Entretien entre Patrick Boucheron et Eduardo Viveiros de Castro
PUL / Cité Anthropocène – Genre : Épistémologie – Grands débats – Nombre de pages : 72 pages
Sur notre arbre perché ou comment organiser notre pessimisme
En 2025, lors du festival À l’école de l’Anthropocène, a eu lieu un dialogue inédit, animé par la journaliste du Monde Julie Clarini, entre Patrick Boucheron et Eduardo Viveiros de Castro. Ce livre rend compte de cette rencontre, durant laquelle une question essentielle a été posée : face aux défis de la crise climatique, face à la capture du langage par des gouvernements autoritaires incarnés par l’Amérique trumpienne, comment imaginer un avenir commun à l’ensemble du monde vivant et se donner des raisons d’agir au-delà des récits de fin du monde ?

©DR
Patrick Boucheron est un historien français, spécialiste du Moyen Âge et professeur au Collège de France. Il a publié récemment Le temps qui reste (Éditions du Seuil, 2023). Il fait part de son inquiétude devant deux périls majeurs et concomitants : l’aggravation du dérèglement climatique et la montée de l’extrême droite en France comme en Europe.

©DR
Eduardo Viveiros de Castro est un anthropologue brésilien, professeur à l’université fédérale de Rio de Janeiro. Son dernier livre paru en France est Le Regard du jaguar (Éditions de la Tempête, 2021).
Julie Clarini est rédactrice en chef de la rubrique « Idées » au Nouvel Obs.
« Mais aujourd’hui on dégringole tous, et d’assez haut de notre arbre perché. » Patrick Boucheron
À travers des échanges particulièrement stimulants et accessibles, les deux scientifiques nous donnent des clés de lecture et d’action pour affronter les crises écologiques et civilisationnelles contemporaines.
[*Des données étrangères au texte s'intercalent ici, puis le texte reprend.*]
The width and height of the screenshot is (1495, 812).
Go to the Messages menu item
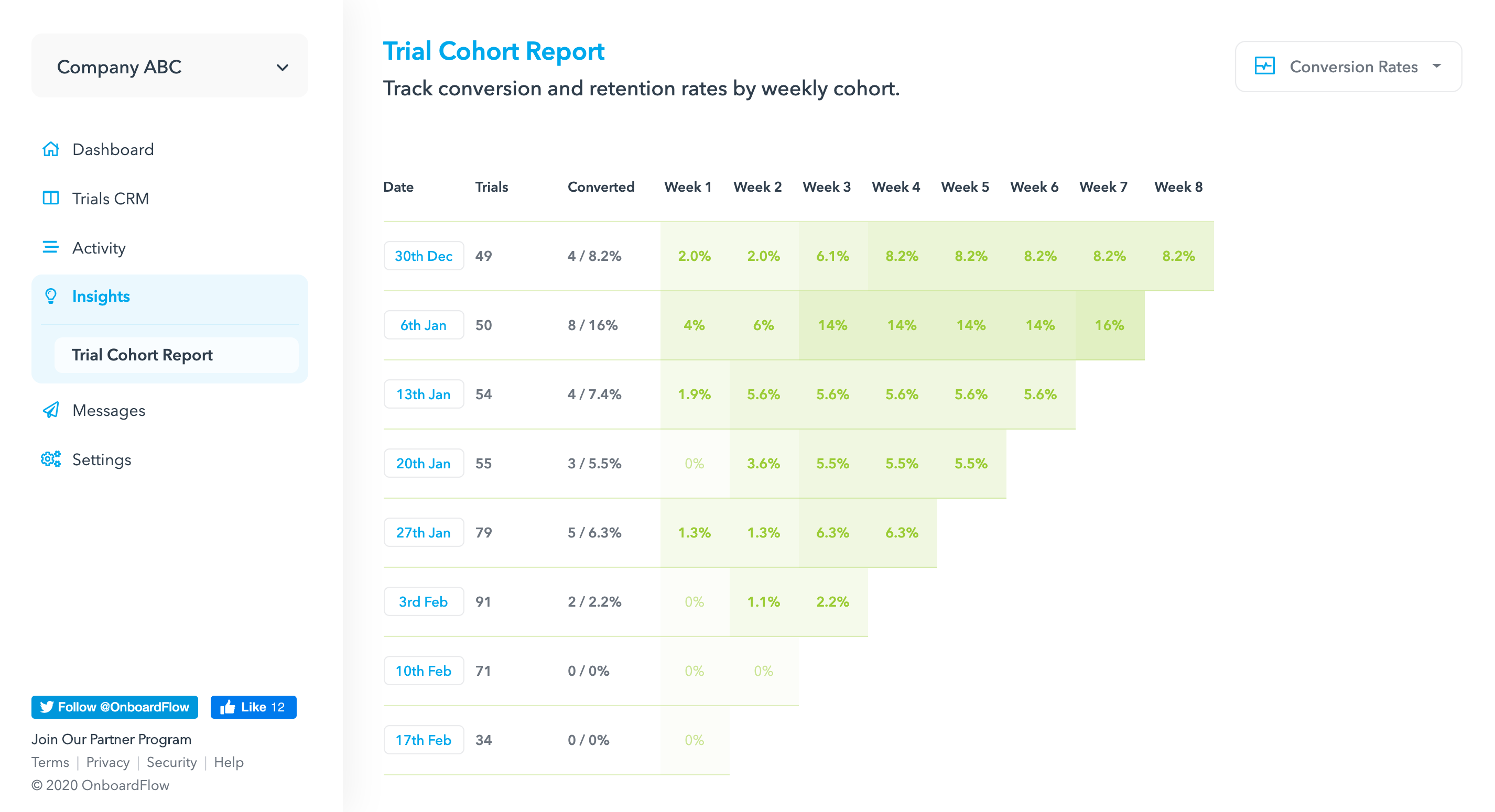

L’idée de ce grand débat était de faire dialoguer un historien et un anthropologue, afin d’éclairer les évolutions et les dynamiques du passé tout en décentrant le regard occidental et en interrogeant ses présupposés culturels. Dans l’intention de refuser la résignation face à l’état du monde, et d’unifier les résistances, sachant que l’histoire c’est l’art de se souvenir de ce dont on est capable et de ce qu’il nous reste à faire. Une ambition qui passe d’abord par la description de notre temps. L’époque anthropocène, la nôtre, est définie comme l’époque durant laquelle les activités humaines, via les processus géochimiques enclenchés, sont responsables de perturbations telles que la Terre est en train de quitter l’équilibre climatique qui prévalait jusqu’au milieu du XXème siècle. Face à cette cruelle vérité : le changement climatique c’est la nature qui change plus vite que la société, nous nous réveillons au milieu de la fin du monde. Toujours au milieu, car il n’y a pas de fin à la fin du monde. Ce qui revient à cette idée que le pire peut toujours être pire. Et aujourd’hui face à Trump et autres Musk on en arriverait presque à parler d’anthropobscène. D’où la nécessité de défendre la rationalité contre ces élites qui prônent les Lumières noires (l’obscurantisme technophile) et veulent détruire le projet moderne d’émancipation sociale par le savoir. C’est là où l’idée de se mettre à la place de l’autre revient comme un leitmotiv (passage obligé) un rien paresseux de l’intellectuel lambda. Les débatteurs ont l’honnêteté ici de se demander si on est vraiment capable de le faire ? À travers le perspectivisme, ils en viennent à souligner la nécessité de penser avec l’autre et de reconnaître que la modernité occidentale n’a pas le monopole des possibles humains. La plus belle idée de cet échange interroge le retournement qui consiste à voir les indiens comme étant des images de ce que nous allons devenir ? Et qui s’incarne dans cette expression de « survivants du futur ». Le peuple de la marchandise c’est-à-dire nous les Blanc, nous allons devenir des indiens au sens où nous allons perdre le monde comme les indiens ont perdu le leur. Nous avons été colonisés par nous-mêmes : nous nous sentons comme colonisés par un système que nous ne comprenons pas, que nous n’acceptons pas et qui, néanmoins, nous colonise. Aussi nous allons devoir passer par l’expérience de se réinventer dans un monde différent.